▸ Texte extrait
☆ ☆ ☆

Actualités :: « Il est dommage que souvent, l’agent de développement et le politicien (...)

C’est avec rage que cet enseignant à la base, Ousséni Nyantudré, Conseiller pédagogique de l’Enseignement secondaire, aborde les questions de développement, surtout lorsqu’il s’agit du Koulpélogo (province d’où il est natif), une des trois provinces du Centre-Est, considérée comme la plus dépourvue de la région. C’est ce qui semble d’ailleurs justifier la création de l’Initiative pour le développement du bassin de Koulpélogo (IDEBAK), dont il est le président. Dans cet entretien réalisé en marge de notre visite terrain, Ousséni Nyantudré en dit davantage sur l’association : IDEBAK.

Lefaso.net : Peut-on en savoir davantage sur l’association dont vous êtes le premier responsable, IDEBAK ?

Ousséni Nyantudré : L’Initiative pour le développement du bassin de Koulpélogo (IDEBAK) est une association provinciale, qui œuvre dans la scolarisation et le développement rural. Elle a commencé ses activités de façon informelle dans les années 1998. Nous nous sommes constitués en association, formellement reconnue dans les années 2000. L’IDEBAK a, à son actif, plus de six écoles dans la province du Koulpélogo, plus de quinze logements pour les enseignants, plus de trois cantines scolaires réalisées au profit des écoles.

Nous avons travaillé à développer la scolarité au Koulpélogo ; il faut dire que quand nous commencions nos activités, le taux de scolarisation brut était d’environ 24%. Il se trouve que moi-même, je suis Conseiller pédagogique de l’enseignement secondaire et la majorité de ceux qui ont animé IDEBAK, jusque-là, sont des enseignants. Donc, nous avons pris conscience de l’arriération scolaire dans laquelle notre province se trouvait. C’est ainsi que nous avons décidé de jeter notre dévolu sur la chose scolaire ; comment aider nos petits frères et nos enfants à accéder à l’école.

☆ ☆ ☆

▸ Données
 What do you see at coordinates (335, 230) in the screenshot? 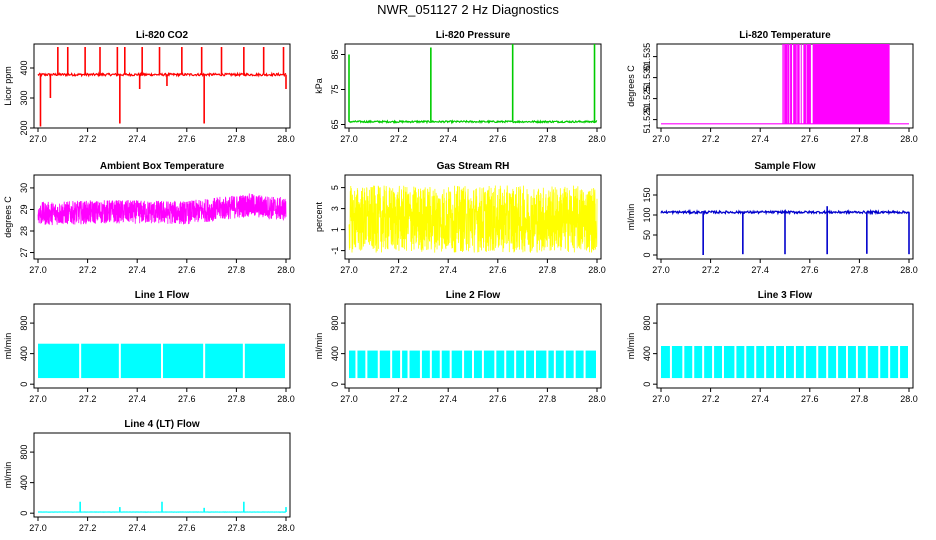
I see `y-tick-label: 1` at bounding box center [335, 230].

☆ ☆ ☆

▸ Tâches à réaliser
• A. Modifiez le passage de l'entretien sur l'IDEBAK qui commence aux mots « Ousséni Nyantudré : L’Initiative » et s'achève après « profit des écoles. », en y remplaçant « logements » par « habitations ».
• B. D'après l'entretien sur l'IDEBAK, quel était le taux de scolarisation brut au Koulpélogo lorsque l'association a commencé ses activités ?
• C. Poursuivez l'entretien consacré à l'IDEBAK à partir de l'endroit où il s'interrompt.
Les données proviennent d'une autre source que le texte.

▸ Réponses numérotées
• A.
Ousséni Nyantudré : L’Initiative pour le développement du bassin de Koulpélogo (IDEBAK) est une association provinciale, qui œuvre dans la scolarisation et le développement rural. Elle a commencé ses activités de façon informelle dans les années 1998. Nous nous sommes constitués en association, formellement reconnue dans les années 2000. L’IDEBAK a, à son actif, plus de six écoles dans la province du Koulpélogo, plus de quinze habitations pour les enseignants, plus de trois cantines scolaires réalisées au profit des écoles.

• B. Il était d'environ 24 %.

• C.
En son temps, nous avons trouvé des partenaires européens, qui ont été imprégnés à la chose scolaire et qui ont décidé de nous accompagner, ci fait que nous avons construit les écoles de, Maïtagou, de Koadiga, de Kandgo, de Yagtibo, de Napenga, etc. Il faut également dire que l’Etat a accepté nous accompagner dans nos efforts, parce que nous construisons certes, mais immédiatement, nous remettons à l’Etat qui y affecte les enseignants. IDEBAK a aussi, à son actif, la construction en 2005 du CEG, devenu le lycée départemental de Yondé. L’association a bien d’autres réalisations, tels que le CSPS de Bousgou, le verger botanique de Bousgou, plus de cinq puits à grand diamètre dans les départements de Comin-Yanga, de Yargatenga, de Yonde, de Ouargaye, de plus de cinq forages dans les écoles (qui servent non seulement aux élèves de ces écoles, mais également aux populations riveraines).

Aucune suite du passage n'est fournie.